Embodiments within the scope of the present disclosure may also include tangible computer-readable storage media for carrying or having computer-executable instructions or data structures stored thereon. Such computer-readable storage media can be any available media that can be accessed by a general purpose or special purpose computer, including the functional design of any special purpose processor as discussed above. By way of example, and not limitation, such computer-readable media can include RAM, ROM, EEPROM, CD-ROM or other optical disk storage, magnetic disk storage or other magnetic storage devices, or any other medium which can be used to carry or store desired program code means in the form of computer-executable instructions, data structures, or processor chip design. When information is transferred or provided over a network or another communications connection (either hardwired, wireless, or combination thereof) to a computer, the computer properly views the connection as a computer-readable medium. Thus, any such connection is properly termed a computer-readable medium. Combinations of the above should also be included within the scope of the computer-readable media.

Computer-executable instructions include, for example, instructions and data which cause a general purpose computer, special purpose computer, or special purpose processing device to perform a certain function or group of functions. Computer-executable instructions also include program modules that are executed by computers in stand-alone or network environments. Generally, program modules include routines, programs, components, data structures, objects, and the functions inherent in the design of special-purpose processors, etc. that perform particular tasks or implement particular abstract data types. Computer-executable instructions, associated data structures, and program modules represent examples of the program code means for executing steps of the methods disclosed herein. The particular sequence of such executable instructions or associated data structures represents examples of corresponding acts for implementing the functions described in such steps.

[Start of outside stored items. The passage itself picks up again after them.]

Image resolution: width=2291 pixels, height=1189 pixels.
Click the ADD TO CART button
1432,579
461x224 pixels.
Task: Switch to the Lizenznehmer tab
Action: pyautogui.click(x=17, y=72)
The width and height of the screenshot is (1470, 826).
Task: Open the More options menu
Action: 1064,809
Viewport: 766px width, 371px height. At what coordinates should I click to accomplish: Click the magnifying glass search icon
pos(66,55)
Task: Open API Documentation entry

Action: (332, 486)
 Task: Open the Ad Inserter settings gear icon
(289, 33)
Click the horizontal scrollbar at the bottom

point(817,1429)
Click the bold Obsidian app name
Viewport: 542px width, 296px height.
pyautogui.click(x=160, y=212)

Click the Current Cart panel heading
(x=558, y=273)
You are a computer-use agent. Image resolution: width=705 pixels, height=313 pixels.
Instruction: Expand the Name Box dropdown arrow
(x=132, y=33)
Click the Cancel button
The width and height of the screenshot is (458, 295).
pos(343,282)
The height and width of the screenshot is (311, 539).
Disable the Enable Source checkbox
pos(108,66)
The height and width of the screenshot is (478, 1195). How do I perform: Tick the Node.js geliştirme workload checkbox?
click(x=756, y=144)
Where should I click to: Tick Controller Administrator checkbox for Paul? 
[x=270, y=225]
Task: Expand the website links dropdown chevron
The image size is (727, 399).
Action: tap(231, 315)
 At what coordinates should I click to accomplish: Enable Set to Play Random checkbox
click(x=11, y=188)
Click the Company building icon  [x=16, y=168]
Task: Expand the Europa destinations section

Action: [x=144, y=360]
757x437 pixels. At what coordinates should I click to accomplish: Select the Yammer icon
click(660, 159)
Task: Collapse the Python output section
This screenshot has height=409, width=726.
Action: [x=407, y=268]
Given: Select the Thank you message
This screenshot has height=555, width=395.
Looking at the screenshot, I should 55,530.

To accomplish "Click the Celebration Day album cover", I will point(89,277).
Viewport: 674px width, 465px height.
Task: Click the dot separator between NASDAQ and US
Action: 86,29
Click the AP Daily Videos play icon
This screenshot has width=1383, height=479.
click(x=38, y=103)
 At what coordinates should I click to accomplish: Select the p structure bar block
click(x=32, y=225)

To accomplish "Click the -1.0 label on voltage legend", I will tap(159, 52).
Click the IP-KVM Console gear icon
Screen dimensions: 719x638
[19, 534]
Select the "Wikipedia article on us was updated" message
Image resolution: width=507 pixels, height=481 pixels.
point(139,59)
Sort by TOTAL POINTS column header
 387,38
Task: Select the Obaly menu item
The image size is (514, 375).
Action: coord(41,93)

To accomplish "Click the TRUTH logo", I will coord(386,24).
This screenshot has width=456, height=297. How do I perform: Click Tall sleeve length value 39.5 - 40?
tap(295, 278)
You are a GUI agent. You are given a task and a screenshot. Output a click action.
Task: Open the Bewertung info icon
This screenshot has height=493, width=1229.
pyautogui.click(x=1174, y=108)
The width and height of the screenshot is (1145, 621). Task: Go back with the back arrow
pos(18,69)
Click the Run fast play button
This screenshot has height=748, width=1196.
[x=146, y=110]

Those of skill in the art will appreciate that other embodiments of the disclosure may be practiced in network computing environments with many types of computer system configurations, including personal computers, hand-held devices, multi-processor systems, microprocessor-based or programmable consumer electronics, network PCs, minicomputers, mainframe computers, and the like. Embodiments may also be practiced in distributed computing environments where tasks are performed by local and remote processing devices that are linked (either by hardwired links, wireless links, or by a combination thereof) through a communications network. In a distributed computing environment, program modules may be located in both local and remote memory storage devices.

The various embodiments described above are provided by way of illustration only and should not be construed to limit the scope of the disclosure. Those skilled in the art will readily recognize various modifications and changes that may be made to the principles described herein without following the example embodiments and applications illustrated and described herein, and without departing from the spirit and scope of the disclosure.